When Americans hear about Venezuela, they tend to think in humanitarian terms—migration, political repression, economic collapse. But that framing misses the point. Venezuela is not just a tragedy. It’s a test case for how power works in the modern world.
And power today is not primarily exercised by invading countries. It is exercised by controlling access.
Naval strategist Brent Sadler calls this naval statecraft: the use of maritime power not to occupy territory, but to shape outcomes by controlling sea lanes, ports, trade routes, and strategic flows.
That may sound academic. It isn’t.
Oil moves by tanker. Food moves by ship. Weapons move by ship. Data moves across undersea cables. Whoever controls maritime access controls leverage over markets, pricing, and political behavior.

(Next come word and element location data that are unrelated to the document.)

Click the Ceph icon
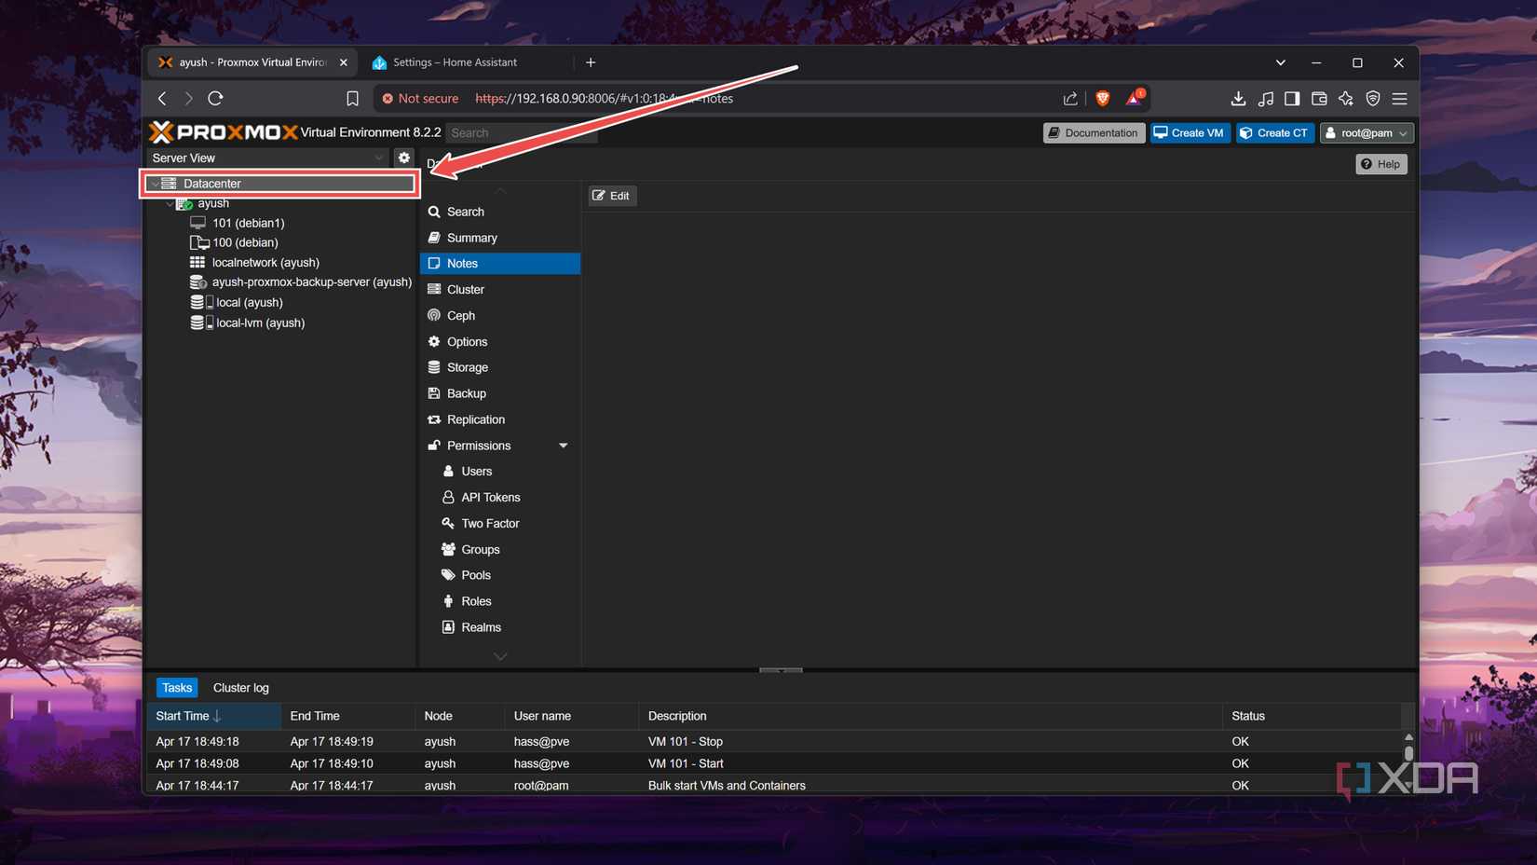The height and width of the screenshot is (865, 1537). tap(434, 315)
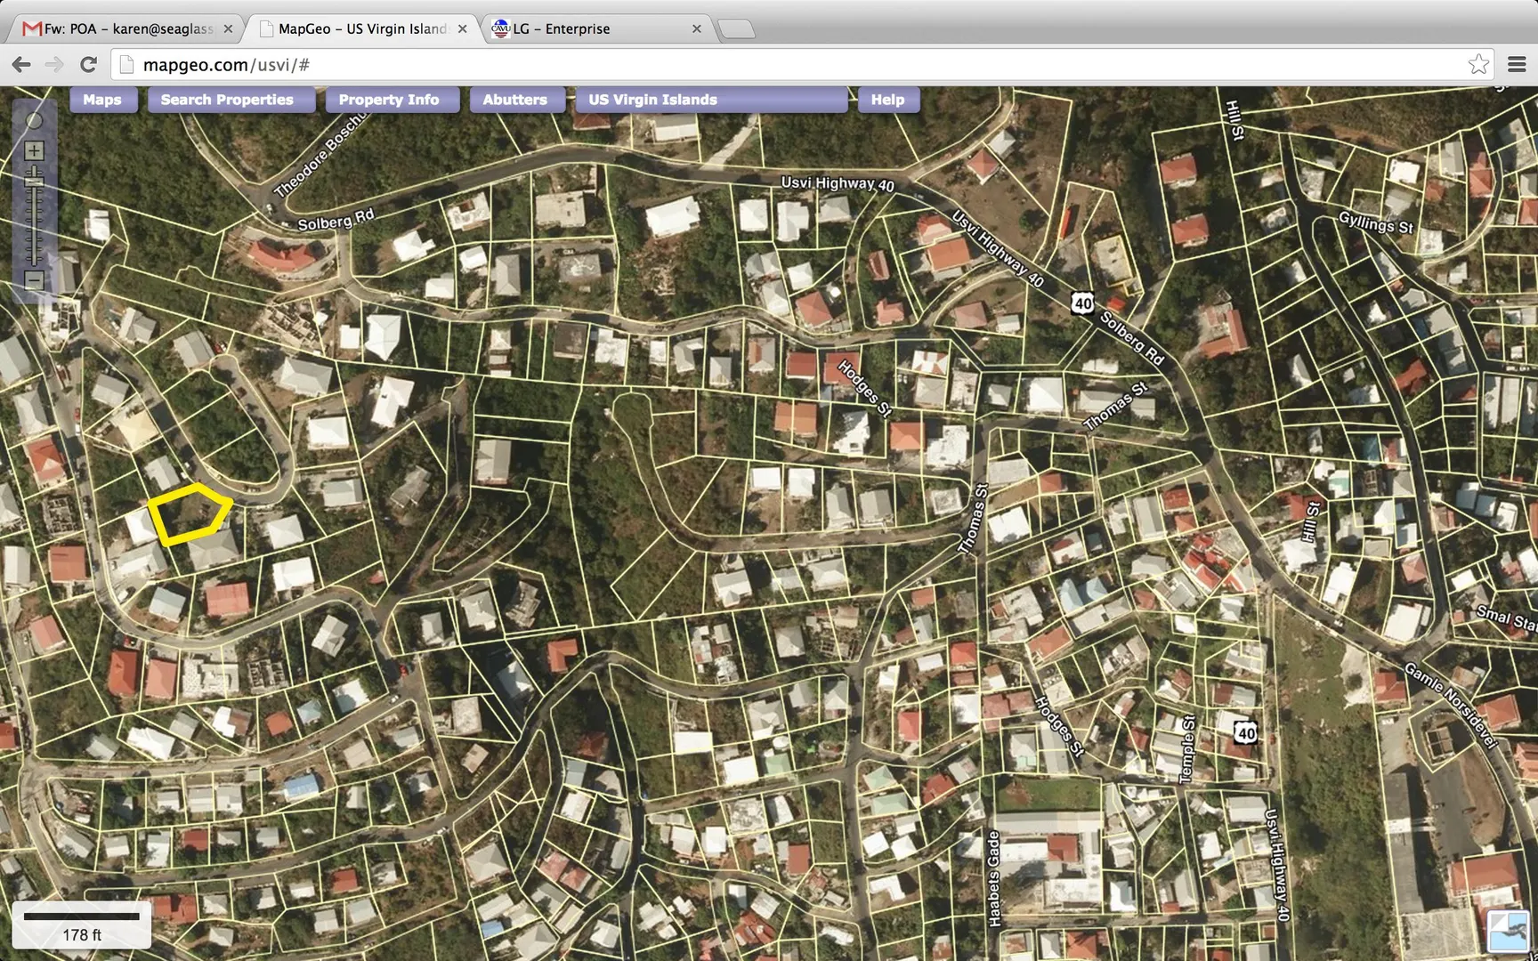The height and width of the screenshot is (961, 1538).
Task: Open Search Properties menu
Action: [x=227, y=100]
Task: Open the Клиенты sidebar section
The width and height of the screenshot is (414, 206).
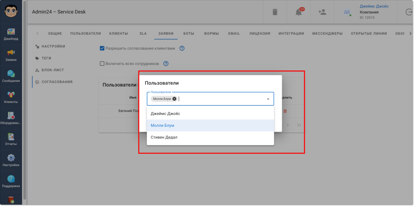Action: point(11,98)
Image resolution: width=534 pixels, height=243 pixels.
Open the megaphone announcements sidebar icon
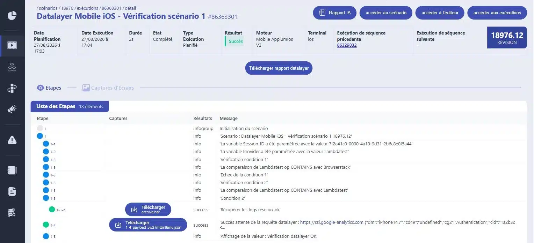pos(12,109)
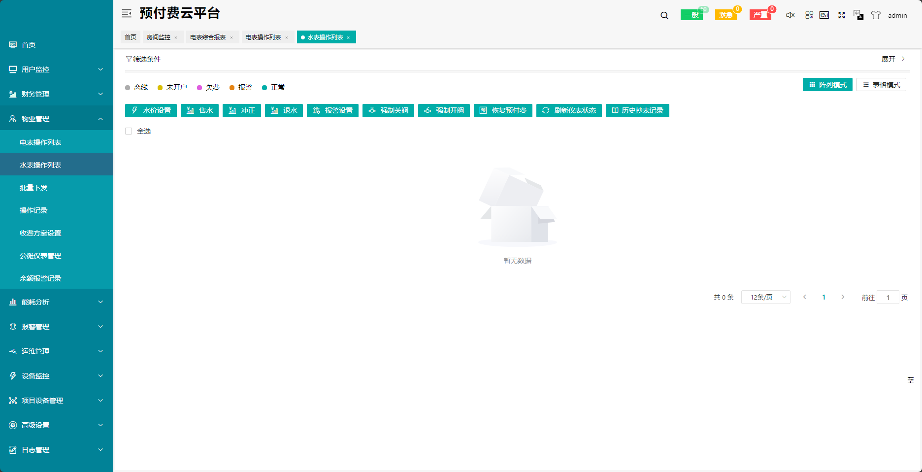Open the QR code icon

point(809,15)
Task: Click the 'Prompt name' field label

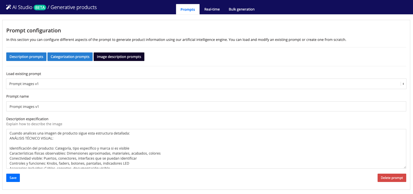Action: [18, 96]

That is why Venezuela matters.
The country holds the largest proven oil reserves on earth. Those reserves don’t just sit in the ground—they move through ports, shipping routes, refineries, and insurance markets. If you influence those arteries, you influence global energy prices.
This is how power works now.
China, Russia, and Iran understand this. That’s why they don’t primarily project influence through armies anymore. They do it through ports, infrastructure loans, logistics hubs, shipping contracts, and maritime footholds.
This isn’t ideological. It’s commercial.
It’s about controlling the plumbing of globalization.
Most Americans still think about war in 20th-century terms: tanks crossing borders, armies seizing capitals, long occupations. Iraq and Afghanistan showed us the limits of that model—astronomical cost, endless entanglement, poor return on investment.
Naval power offers a different approach.
You don’t need to own the house to control the driveway.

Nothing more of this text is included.